### Document passage ###
Dumpling Home is an SF treasure (their shengjianbao are legendary). So great news for you: the Chinese restaurant in Hayes Valley now has a sister restaurant. Dumpling Story on Fillmore is just as fabulous, and you won’t have to spend 40 minutes waiting on the sidewalk for perfect xiao long bao, garlic-heavy cucumber salad, and dry-fried wings that make all other wings look like underachievers. The menu is nearly identical and the space is much more chic. Get ready to feel sophisticated surrounded by the white walls, amorphous mirrors, and arched windows that make this look like a fancy boutique. It fits right in with the high-spend energy and designer dogs in Pacific Heights.

Ask us what our perfect middle-of-the-week dinner spot looks like and we’ll offer up Georgian Cheese Boat. The Georgian spot in North Beach (a sibling to Tamari down in San Carlos) is pumping out perfect boat-shaped khachapuri, refreshing salads, soups, grilled chicken and lamb, and gigantic khinkali. If they were serving those soup and meat-filled dumplings in the middle of the Bay Bridge at rush hour, we’d still send you there. For a hyper-casual spot (you order on a big screen by the bar), this place has a lot of perks: quick service, cozy charm, and a great selection of Georgian wines. A not-so-fun perk: inevitably fighting over the leftovers. 

There’s a new quick, counter-service spot in NoPa filling our never-ending desire for big, hearty, and rich dashi-based soup. Katsuo + Kombu’s Fukuoka-style udon is made from scratch, and the noodles are slightly thinner than the chewier ones you’ll find at the city's other udon counters. The broth is always umami-packed, so you’ll devour a bowl faster than your favorite artist's new album. There are both hot and cold options, perfect for the range of weather the city throws at us. The finely chopped Kurobata pork and eggplant are a savory complement to the chewy tan tan dry noodles underneath, and the fukuoka signature bowl includes some of the best tempura around. You could come here with a friend, but you'll probably be too busy slurping—so maybe just show up alone and enjoy your silent soup bliss.
### Data shown ###
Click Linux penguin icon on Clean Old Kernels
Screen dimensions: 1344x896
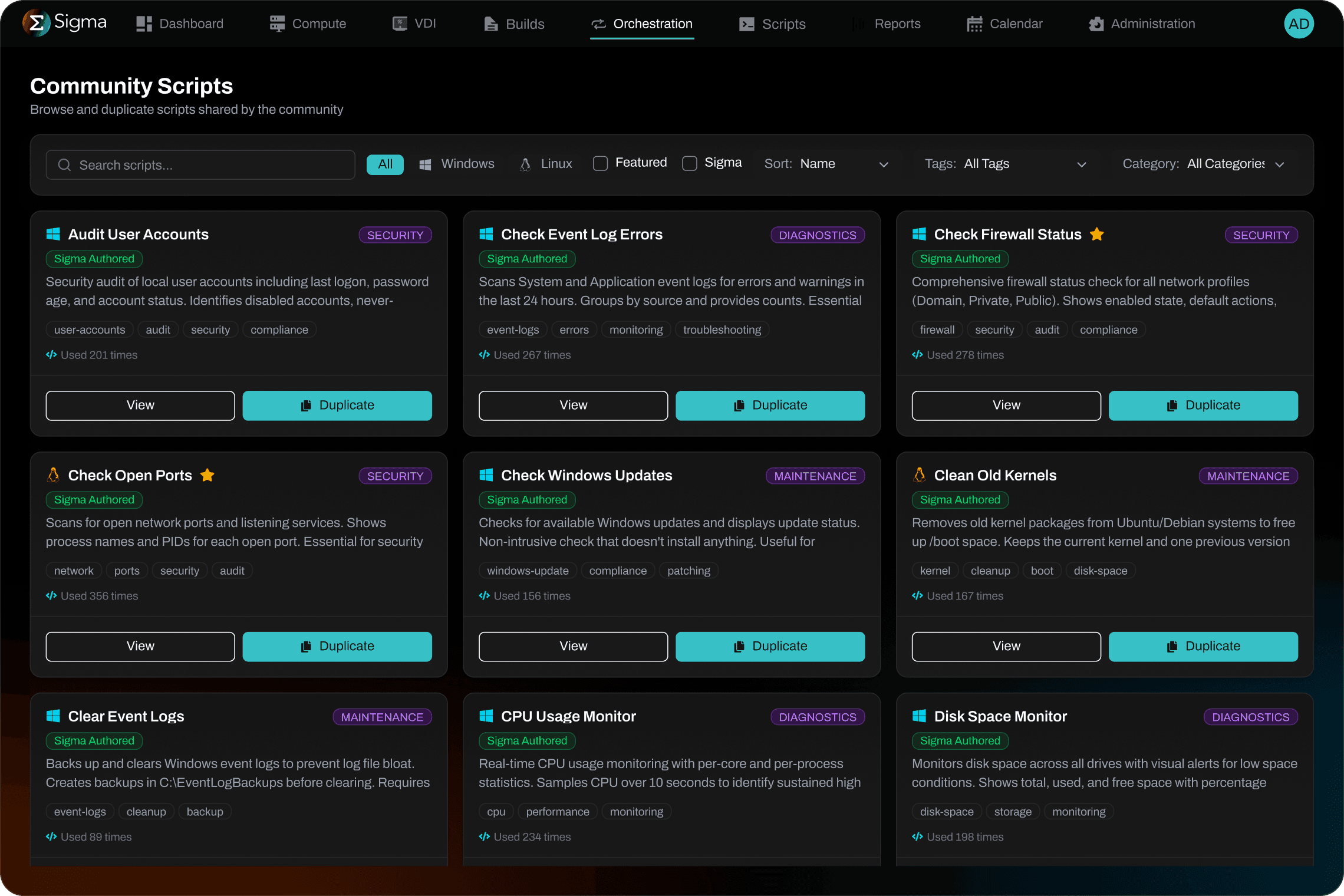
###
* _Request_
Using the restaurant guide, answer these:
1. On what street is Dumpling Story?
2. Which restaurant is Georgian Cheese Boat a sibling to, and where is it?
3. What style of udon does Katsuo + Kombu make?

* _Written response_
1. Fillmore
2. Tamari, in San Carlos
3. Fukuoka-style